(Records drawn from a dataset)
□ □ □ □

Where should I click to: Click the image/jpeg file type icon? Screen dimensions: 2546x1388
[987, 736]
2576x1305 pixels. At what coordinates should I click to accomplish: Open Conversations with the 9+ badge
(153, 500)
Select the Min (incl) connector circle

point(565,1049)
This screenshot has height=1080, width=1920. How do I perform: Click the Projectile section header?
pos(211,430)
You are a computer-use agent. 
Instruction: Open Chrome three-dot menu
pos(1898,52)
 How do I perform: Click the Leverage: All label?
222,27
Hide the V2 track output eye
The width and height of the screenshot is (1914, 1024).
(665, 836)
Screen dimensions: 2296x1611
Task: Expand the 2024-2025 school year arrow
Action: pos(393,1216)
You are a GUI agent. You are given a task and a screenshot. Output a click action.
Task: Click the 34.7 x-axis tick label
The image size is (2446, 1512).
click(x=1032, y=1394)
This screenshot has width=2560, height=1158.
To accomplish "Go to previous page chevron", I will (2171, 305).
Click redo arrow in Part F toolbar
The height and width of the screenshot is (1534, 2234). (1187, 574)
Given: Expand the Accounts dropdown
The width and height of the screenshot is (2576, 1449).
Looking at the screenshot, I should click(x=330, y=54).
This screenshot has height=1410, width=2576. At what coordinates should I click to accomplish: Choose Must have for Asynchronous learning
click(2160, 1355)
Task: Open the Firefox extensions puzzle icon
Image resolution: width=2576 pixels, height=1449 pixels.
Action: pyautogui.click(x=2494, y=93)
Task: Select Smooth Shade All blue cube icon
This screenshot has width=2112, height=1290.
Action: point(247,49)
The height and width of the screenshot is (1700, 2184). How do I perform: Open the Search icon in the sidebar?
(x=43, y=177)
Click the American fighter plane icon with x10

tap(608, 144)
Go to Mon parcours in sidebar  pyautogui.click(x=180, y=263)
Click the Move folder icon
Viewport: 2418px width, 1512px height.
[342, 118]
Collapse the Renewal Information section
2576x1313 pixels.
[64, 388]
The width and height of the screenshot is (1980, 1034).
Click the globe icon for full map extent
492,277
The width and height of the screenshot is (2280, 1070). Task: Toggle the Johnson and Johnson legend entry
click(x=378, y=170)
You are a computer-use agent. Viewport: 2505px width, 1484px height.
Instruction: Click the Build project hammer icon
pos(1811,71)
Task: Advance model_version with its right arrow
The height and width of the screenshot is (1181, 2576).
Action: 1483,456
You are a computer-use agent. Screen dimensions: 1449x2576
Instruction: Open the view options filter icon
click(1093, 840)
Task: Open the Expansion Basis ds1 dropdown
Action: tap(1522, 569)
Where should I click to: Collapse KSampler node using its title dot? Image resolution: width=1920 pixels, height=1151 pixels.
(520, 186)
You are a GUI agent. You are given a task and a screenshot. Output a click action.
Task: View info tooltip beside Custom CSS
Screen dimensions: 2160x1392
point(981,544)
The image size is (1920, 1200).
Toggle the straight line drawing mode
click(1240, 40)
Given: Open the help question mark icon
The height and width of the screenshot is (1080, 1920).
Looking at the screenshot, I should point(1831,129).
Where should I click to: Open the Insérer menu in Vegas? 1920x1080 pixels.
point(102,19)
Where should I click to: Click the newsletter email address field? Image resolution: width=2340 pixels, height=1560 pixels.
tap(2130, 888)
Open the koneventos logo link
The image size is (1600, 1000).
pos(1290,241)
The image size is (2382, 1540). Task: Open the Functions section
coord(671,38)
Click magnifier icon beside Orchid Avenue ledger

□ □ □ □

### PROBLEM TO SOLVE
Write the whole of the data out again exactly as it stands.

### COMPLETED TASK
Where should I click to: Click the image/jpeg file type icon? Screen dimensions: 2546x1388
[987, 736]
2576x1305 pixels. At what coordinates should I click to accomplish: Open Conversations with the 9+ badge
(153, 500)
Select the Min (incl) connector circle

point(565,1049)
This screenshot has height=1080, width=1920. How do I perform: Click the Projectile section header?
pos(211,430)
You are a computer-use agent. 
Instruction: Open Chrome three-dot menu
pos(1898,52)
 How do I perform: Click the Leverage: All label?
222,27
Hide the V2 track output eye
The width and height of the screenshot is (1914, 1024).
(665, 836)
Screen dimensions: 2296x1611
Task: Expand the 2024-2025 school year arrow
Action: pos(393,1216)
You are a GUI agent. You are given a task and a screenshot. Output a click action.
Task: Click the 34.7 x-axis tick label
The image size is (2446, 1512).
click(x=1032, y=1394)
This screenshot has width=2560, height=1158.
To accomplish "Go to previous page chevron", I will (2171, 305).
Click redo arrow in Part F toolbar
The height and width of the screenshot is (1534, 2234). (1187, 574)
Given: Expand the Accounts dropdown
The width and height of the screenshot is (2576, 1449).
Looking at the screenshot, I should click(x=330, y=54).
This screenshot has height=1410, width=2576. At what coordinates should I click to accomplish: Choose Must have for Asynchronous learning
click(2160, 1355)
Task: Open the Firefox extensions puzzle icon
Image resolution: width=2576 pixels, height=1449 pixels.
Action: pyautogui.click(x=2494, y=93)
Task: Select Smooth Shade All blue cube icon
This screenshot has width=2112, height=1290.
Action: point(247,49)
The height and width of the screenshot is (1700, 2184). How do I perform: Open the Search icon in the sidebar?
(x=43, y=177)
Click the American fighter plane icon with x10

tap(608, 144)
Go to Mon parcours in sidebar  pyautogui.click(x=180, y=263)
Click the Move folder icon
Viewport: 2418px width, 1512px height.
[342, 118]
Collapse the Renewal Information section
2576x1313 pixels.
[64, 388]
The width and height of the screenshot is (1980, 1034).
Click the globe icon for full map extent
492,277
The width and height of the screenshot is (2280, 1070). Task: Toggle the Johnson and Johnson legend entry
click(x=378, y=170)
You are a computer-use agent. Viewport: 2505px width, 1484px height.
Instruction: Click the Build project hammer icon
pos(1811,71)
Task: Advance model_version with its right arrow
The height and width of the screenshot is (1181, 2576).
Action: 1483,456
You are a computer-use agent. Screen dimensions: 1449x2576
Instruction: Open the view options filter icon
click(1093, 840)
Task: Open the Expansion Basis ds1 dropdown
Action: tap(1522, 569)
Where should I click to: Collapse KSampler node using its title dot? Image resolution: width=1920 pixels, height=1151 pixels.
(520, 186)
You are a GUI agent. You are given a task and a screenshot. Output a click action.
Task: View info tooltip beside Custom CSS
Screen dimensions: 2160x1392
point(981,544)
The image size is (1920, 1200).
Toggle the straight line drawing mode
click(1240, 40)
Given: Open the help question mark icon
The height and width of the screenshot is (1080, 1920).
Looking at the screenshot, I should point(1831,129).
Where should I click to: Open the Insérer menu in Vegas? 1920x1080 pixels.
point(102,19)
Where should I click to: Click the newsletter email address field? Image resolution: width=2340 pixels, height=1560 pixels.
tap(2130, 888)
Open the koneventos logo link
The image size is (1600, 1000).
pos(1290,241)
The image size is (2382, 1540). Task: Open the Functions section
coord(671,38)
Click magnifier icon beside Orchid Avenue ledger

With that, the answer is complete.